Jay Defeo (1929–89) has been nominated for 'Artist of the Year' by the Rob Pruitt at Awards 2013. "At the outset of her career in the 1950s, DeFeo was at the center of a vibrant community of Beat artists, poets, and musicians in San Francisco. Although she is best known for her monumental painting The Rose (1958–66, now in the Whitney’s collection), which she spent eight years making and which later languished hidden behind a wall for two decades, DeFeo created an astoundingly diverse range of works spanning four decades. Her unconventional approach to materials and intensive, physical process make DeFeo a unique figure in postwar American art who defies easy categorization." The entire breadth of her work appeared in a recent retrospective at the Whitney Museum of American Art, the latter text is taken from this exhibition.
Jack Goldstein (1945 - 2003) has been nominated by the Rob Pruitt Art Awards 2013 for 'Best Solo Show of the Year, Museum.' Jack Goldstein x 10,000 was the Canadian-born artist's first American retrospective, bringing to light his important legacy. This comprehensive exhibition framed Goldstein as a central figure of the Pictures Generation of the 1970s and 1980s and showcased his influential paintings and films, while also including installations, writings, and pioneering sound recordings.
Goldstein transformed, restaged, and remade films in such a way as to strip out specific details, context, and function. Exhibition highlights include his celebrated film of a growling Metro-Goldwyn-Mayer lion. Another signature work is the film The Jump featuring a leaping diver, performing a somersault and disintegrating into fragments.
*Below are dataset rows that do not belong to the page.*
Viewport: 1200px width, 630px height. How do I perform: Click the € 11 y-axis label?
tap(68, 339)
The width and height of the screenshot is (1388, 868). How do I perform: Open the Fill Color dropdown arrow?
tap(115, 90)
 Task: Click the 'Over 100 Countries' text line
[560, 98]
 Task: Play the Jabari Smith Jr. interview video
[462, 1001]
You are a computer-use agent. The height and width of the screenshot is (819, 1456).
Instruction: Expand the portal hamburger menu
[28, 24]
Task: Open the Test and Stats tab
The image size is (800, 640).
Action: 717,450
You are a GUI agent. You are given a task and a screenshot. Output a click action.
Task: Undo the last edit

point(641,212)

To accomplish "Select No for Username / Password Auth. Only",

Given Goldstein's legacy and his increasing relevance to younger artists, this long overdue retrospective is essential to a larger re-evaluation of post-1960s American art.
Virginia Overton has been nominated for 'Best Solo Show of the Year, Gallery.' The nominated show was Mitchell-Innes & Nash's first solo exhibition of Virginia Overton, which was on view in the Chelsea gallery from March 1 – April 6, 2013. The exhibition engaged the gallery architecture using lumber from trees harvested from Overton’s family farm in Tennessee.
Overton has become known for her site-responsive installations and sculptures made with quotidian materials. An ethos of ‘economy’ is an organizing principal in her work; Overton uses principles of simplicity and problem-solving familiar to DIY-ers, farmers and small-time inventors. Her go-to materials are those common in manual trades, as well as those she gathers around exhibition sites and ‘excavates’ from storage. She arranges these materials into phenomenological configurations; bending, pouring, balancing, leaning and ratcheting them into shape.
The range of ideas around work seem to figure in any description of what she does, not just in the ubiquitous use of the term to describe art objects, but also in its meanings related to labor or physical strength. But the roughness that might be connoted by work, is always balanced in her art by levity and grace.